Generative Multi-column Convolutional Neural Networks inpainting model in Keras

Keras implementation of GMCNN (Generative Multi-column Convolutional Neural Networks) inpainting model originally proposed at NIPS 2018: Image Inpainting via Generative Multi-column Convolutional Neural Networks

Model architecture

Installation

Code from this repository was tested on Python 3.6 and Ubuntu 14.04
All required dependencies are stored in requirements.txt, requirements-cpu.txt and requirements-gpu.txt files.

Code download:

git clone https://github.com/tlatkowski/inpainting-gmcnn-keras.git
cd inpainting-gmcnn-keras

To install requirements, create Python virtual environment and install dependencies from files:

virtualenv -p /usr/bin/python3.6 .venv
source .venv/bin/activate
pip install -r requirements/requirements.txt

In case of using GPU support:

pip install -r requirements/requirements-gpu.txt

Otherwise (CPU usage):

pip install -r requirements/requirements-cpu.txt

Datasets

Image dataset

Model was trained with usage of high-resolution images from Places365-Standard dataset. It can be found here

Mask dataset

The mask dataset used for model training comes from NVIDIA's paper: Image Inpainting for Irregular Holes Using Partial Convolutions

NVIDIA's mask dataset is available here

Please note that the model training was performed on testing irregular mask dataset containing 12,000 masks.

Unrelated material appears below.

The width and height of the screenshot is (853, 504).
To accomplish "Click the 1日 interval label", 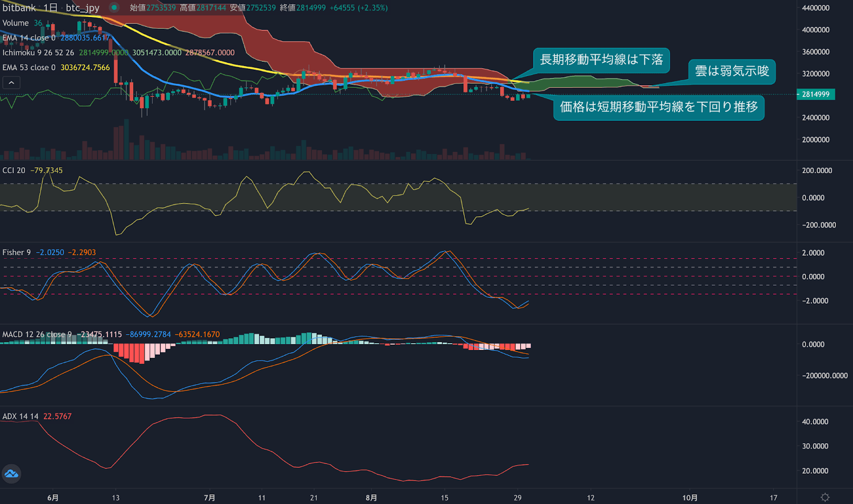I will pos(51,7).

./samples folder contains exemplary structure of dataset catalogs:

samples
 |-masks
    |-nvidia_masks
 |-images
    |-places365

nvidia_masks catalog contains 5 sample masks from NVIDIA's test set.

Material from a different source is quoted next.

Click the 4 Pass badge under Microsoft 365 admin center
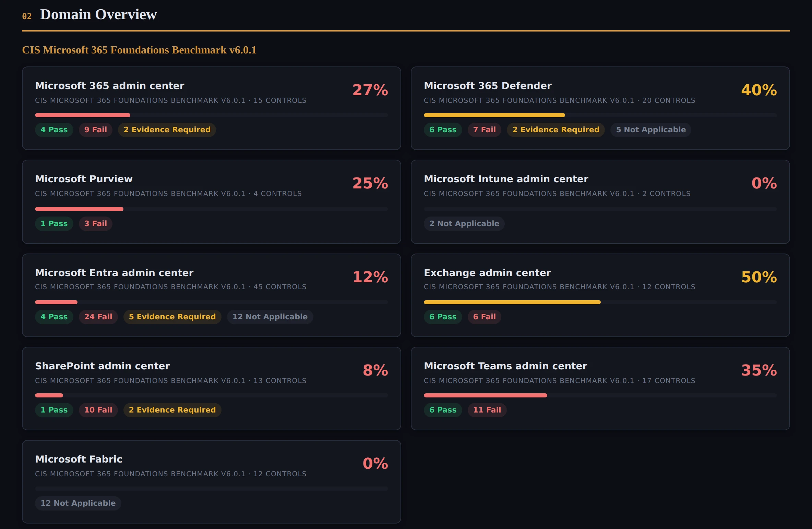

places365 catalog contains 5 sample images form Places365 validation set.

Model training

The main configuration file is placed in ./config/main_config.ini. It contains training and model parameters. You can tweak those parameters before model running.

The default configuration looks as follows:

[TRAINING]
WGAN_TRAINING_RATIO = 5
NUM_EPOCHS = 5
BATCH_SIZE = 4
IMG_HEIGHT = 256
IMG_WIDTH = 256
NUM_CHANNELS = 3
LEARNING_RATE = 0.0001
SAVE_MODEL_STEPS_PERIOD = 1000

[MODEL]
ADD_MASK_AS_GENERATOR_INPUT = False
GRADIENT_PENALTY_LOSS_WEIGHT = 10
ID_MRF_LOSS_WEIGHT = 0.05
ADVERSARIAL_LOSS_WEIGHT = 0.001
NN_STRETCH_SIGMA = 0.5
VGG_16_LAYERS = 3,6,10
ID_MRF_STYLE_WEIGHT = 1.0
ID_MRF_CONTENT_WEIGHT = 1.0
NUM_GAUSSIAN_STEPS = 3
GAUSSIAN_KERNEL_SIZE = 32
GAUSSIAN_KERNEL_STD = 40.0

After the dependencies installation you can perform training dry-run using image and mask samples provided in samples directory. To do so, execute the following command:

NOTE: Set BATCH_SIZE to 1 before executing the below command.

python runner.py --train_path ./samples/images --mask_path ./samples/masks --experiment_name "dry-run-test"

If everything goes correct you should be able to see the progress bar logging the basic training metrics.

In order to run GMCNN model training on your training data you have to provide paths to your datasets:

python runner.py --train_path /path/to/training/images --mask_path /path/to/mask/images --experiment_name "experiment_name"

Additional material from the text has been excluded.